Fine structure of the larval midgut of the fly Rhynchosciara and its physiological implications

The midgut of Rhynchosciara americana larvae consists of a cylindrical ventriculus from which protrudes two gastric caeca formed by polyhedral cells with microvilli covering their apical faces. The basal plasma membrane of these cells is infolded and displays associated mitochondria which are, nevertheless, more conspicuous in the apical cytoplasm. The anterior ventricular cells possess elaborate mitochondria-associated basal plasma membrane infoldings extending almost to the tips of the cells, and small microvilli disposed in the cell apexes. Distal posterior ventricular cells with long apical microvilli are grouped into major epithelial foldings forming multicellular crypts. In these cells the majority of the mitochondria are dispersed in the apical cytoplasm, minor amounts being associated with moderately-developed basal plasma membrane infoldings. The proximal posterior ventriculus represents a transition region between the anterior ventriculus and the distal posterior ventriculus. The resemblance between the gastric caeca and distal posterior ventricular cells is stressed by the finding that their microvilli preparations display similar alkaline phosphatase-specific activities.
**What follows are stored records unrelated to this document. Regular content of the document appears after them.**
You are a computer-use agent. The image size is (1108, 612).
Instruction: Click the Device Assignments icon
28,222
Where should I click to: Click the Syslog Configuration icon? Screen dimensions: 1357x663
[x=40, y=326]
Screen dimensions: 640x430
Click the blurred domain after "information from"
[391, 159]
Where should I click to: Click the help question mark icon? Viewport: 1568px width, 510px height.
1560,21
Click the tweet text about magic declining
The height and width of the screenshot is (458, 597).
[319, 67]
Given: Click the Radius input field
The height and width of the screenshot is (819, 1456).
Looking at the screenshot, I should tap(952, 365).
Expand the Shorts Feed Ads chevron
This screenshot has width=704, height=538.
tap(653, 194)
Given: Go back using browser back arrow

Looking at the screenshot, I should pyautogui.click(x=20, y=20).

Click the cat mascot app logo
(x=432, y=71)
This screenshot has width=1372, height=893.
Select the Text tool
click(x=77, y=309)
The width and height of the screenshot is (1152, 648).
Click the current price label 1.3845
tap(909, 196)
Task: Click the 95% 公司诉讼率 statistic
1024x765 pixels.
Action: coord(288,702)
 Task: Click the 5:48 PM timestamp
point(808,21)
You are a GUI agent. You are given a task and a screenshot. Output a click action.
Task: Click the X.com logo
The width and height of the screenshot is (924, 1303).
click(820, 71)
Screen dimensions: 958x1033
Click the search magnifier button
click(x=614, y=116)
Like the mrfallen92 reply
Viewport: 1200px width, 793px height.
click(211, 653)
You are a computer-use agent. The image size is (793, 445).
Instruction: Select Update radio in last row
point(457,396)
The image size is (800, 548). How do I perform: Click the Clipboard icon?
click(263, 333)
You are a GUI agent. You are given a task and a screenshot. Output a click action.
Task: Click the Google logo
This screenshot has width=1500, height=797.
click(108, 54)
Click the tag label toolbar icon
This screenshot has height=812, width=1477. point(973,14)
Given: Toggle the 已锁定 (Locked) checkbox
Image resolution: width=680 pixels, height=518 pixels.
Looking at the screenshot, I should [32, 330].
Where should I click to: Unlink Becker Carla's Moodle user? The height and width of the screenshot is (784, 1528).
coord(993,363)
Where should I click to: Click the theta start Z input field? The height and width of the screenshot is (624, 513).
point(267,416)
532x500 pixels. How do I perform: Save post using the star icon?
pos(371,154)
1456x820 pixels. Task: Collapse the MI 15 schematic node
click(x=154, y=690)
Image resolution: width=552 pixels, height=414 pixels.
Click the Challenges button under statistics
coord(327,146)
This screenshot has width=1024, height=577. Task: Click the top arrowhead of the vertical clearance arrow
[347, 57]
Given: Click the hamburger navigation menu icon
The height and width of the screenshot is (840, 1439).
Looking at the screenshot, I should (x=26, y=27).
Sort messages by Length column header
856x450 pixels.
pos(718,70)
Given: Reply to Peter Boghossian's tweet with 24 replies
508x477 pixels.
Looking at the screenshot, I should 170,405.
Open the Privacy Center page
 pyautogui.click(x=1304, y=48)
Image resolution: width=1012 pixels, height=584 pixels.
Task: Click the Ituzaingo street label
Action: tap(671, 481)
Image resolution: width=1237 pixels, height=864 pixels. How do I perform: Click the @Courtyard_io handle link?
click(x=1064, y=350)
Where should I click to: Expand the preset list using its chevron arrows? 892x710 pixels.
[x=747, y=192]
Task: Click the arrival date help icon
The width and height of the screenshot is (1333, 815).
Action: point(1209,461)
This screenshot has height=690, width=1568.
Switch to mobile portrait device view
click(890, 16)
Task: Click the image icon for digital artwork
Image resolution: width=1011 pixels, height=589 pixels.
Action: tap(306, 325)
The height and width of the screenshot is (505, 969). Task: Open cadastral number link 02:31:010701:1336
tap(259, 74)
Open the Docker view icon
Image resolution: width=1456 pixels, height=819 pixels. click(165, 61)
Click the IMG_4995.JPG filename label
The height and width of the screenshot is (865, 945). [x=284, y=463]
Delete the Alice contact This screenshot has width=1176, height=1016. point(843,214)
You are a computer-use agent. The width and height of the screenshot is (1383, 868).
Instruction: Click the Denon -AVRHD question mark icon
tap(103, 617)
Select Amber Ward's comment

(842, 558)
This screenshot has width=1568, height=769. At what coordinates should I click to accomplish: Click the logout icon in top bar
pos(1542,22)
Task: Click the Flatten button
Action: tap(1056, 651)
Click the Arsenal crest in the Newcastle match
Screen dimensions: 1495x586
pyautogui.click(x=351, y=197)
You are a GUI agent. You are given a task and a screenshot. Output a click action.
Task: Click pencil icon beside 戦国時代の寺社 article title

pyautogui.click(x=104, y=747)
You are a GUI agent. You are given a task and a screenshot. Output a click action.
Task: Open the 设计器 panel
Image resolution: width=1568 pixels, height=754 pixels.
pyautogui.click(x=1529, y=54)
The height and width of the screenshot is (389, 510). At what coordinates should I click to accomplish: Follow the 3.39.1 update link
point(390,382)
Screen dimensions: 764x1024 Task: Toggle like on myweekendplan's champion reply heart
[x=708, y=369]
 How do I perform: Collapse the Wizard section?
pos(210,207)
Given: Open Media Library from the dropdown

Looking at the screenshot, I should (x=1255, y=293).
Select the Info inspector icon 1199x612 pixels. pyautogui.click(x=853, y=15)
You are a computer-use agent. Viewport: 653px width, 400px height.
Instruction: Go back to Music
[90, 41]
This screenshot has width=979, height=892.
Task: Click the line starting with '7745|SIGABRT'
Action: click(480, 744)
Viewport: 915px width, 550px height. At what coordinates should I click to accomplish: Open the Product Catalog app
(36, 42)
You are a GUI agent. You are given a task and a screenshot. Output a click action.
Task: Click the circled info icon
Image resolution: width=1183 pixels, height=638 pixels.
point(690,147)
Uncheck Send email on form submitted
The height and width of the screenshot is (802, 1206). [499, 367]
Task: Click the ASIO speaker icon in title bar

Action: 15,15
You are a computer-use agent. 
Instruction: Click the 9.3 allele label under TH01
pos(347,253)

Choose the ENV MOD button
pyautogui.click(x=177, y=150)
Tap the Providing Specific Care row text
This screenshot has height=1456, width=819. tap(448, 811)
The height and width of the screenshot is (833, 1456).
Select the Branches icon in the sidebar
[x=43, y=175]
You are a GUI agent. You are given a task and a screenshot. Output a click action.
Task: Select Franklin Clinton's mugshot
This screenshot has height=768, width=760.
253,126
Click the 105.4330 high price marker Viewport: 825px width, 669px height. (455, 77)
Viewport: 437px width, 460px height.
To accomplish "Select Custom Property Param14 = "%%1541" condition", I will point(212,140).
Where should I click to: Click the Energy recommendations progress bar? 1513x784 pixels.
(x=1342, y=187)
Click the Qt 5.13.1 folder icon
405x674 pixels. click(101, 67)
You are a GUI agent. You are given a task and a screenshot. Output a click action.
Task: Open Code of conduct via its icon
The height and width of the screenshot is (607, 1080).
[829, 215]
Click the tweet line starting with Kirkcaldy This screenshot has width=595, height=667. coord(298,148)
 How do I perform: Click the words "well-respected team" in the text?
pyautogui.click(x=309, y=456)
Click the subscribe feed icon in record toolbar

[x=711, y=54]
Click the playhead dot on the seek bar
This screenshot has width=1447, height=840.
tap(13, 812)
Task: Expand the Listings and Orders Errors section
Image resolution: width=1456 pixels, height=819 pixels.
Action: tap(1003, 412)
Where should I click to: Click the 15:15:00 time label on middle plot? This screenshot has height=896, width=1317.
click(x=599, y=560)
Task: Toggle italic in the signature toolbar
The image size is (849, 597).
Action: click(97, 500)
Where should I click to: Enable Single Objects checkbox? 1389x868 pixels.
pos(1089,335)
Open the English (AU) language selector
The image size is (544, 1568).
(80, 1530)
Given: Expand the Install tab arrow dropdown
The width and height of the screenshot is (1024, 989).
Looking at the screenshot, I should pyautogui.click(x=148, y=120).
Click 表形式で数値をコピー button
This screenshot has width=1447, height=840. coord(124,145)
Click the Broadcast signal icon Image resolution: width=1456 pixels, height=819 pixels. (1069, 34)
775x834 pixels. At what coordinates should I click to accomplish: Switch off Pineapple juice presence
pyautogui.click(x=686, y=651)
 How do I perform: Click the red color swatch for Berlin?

The results lend support to the proposal, based mainly on previous data on enzyme excretion rates, that the endo-ectoperitrophic circulation of digestive enzymes is a consequence of fluid fluxes caused by the transport of water into the first two thirds of midgut lumen, and its transference back to the haemolymph in the gastric caeca and in the distal posterior ventriculus.     

The physiological role of the peritrophic membrane and trehalase: Digestive enzymes in the midgut and excreta of starved larvae of Rhynchosciara

Amylase, cellulase, trehalase, aminopeptidase and trypsin were determined using the midgut and trehalose using the haemolymph of starved and of subsequently fed larvae of Rhynchosciara americana. Midgut trehalase activity decreases steadily during starvation and increases again on feeding, whereas haemolymph trehalose titres remain constant, suggesting that trehalase is a true digestive enzyme. The decrease in amylase, cellulase and trypsin activity in the midgut during starvation is of the same order as that recovered from the excreta. Since this finding is exactly what one would expect if enzyme production stops in response to starvation, this supports the hypothesis that synthesis that synthesis of these enzymes is controlled. The excretion rate of amylase, cellulase and trypsin is very low in comparison to their activity inside the peritrophic membrane and the travel time of the food bolus through the gut. It is proposed that the peritrophic membrane separates two extracellular sites for digestion as an adaptation to conserve secreted enzymes. This could be accomplished by the existence of an endo-ectoperitrophic circulation of the enzymes involved in the initial attack on the food and by restricting to the ectoperitrophic fluid the enzymes which participate only in intermediary digestion of food.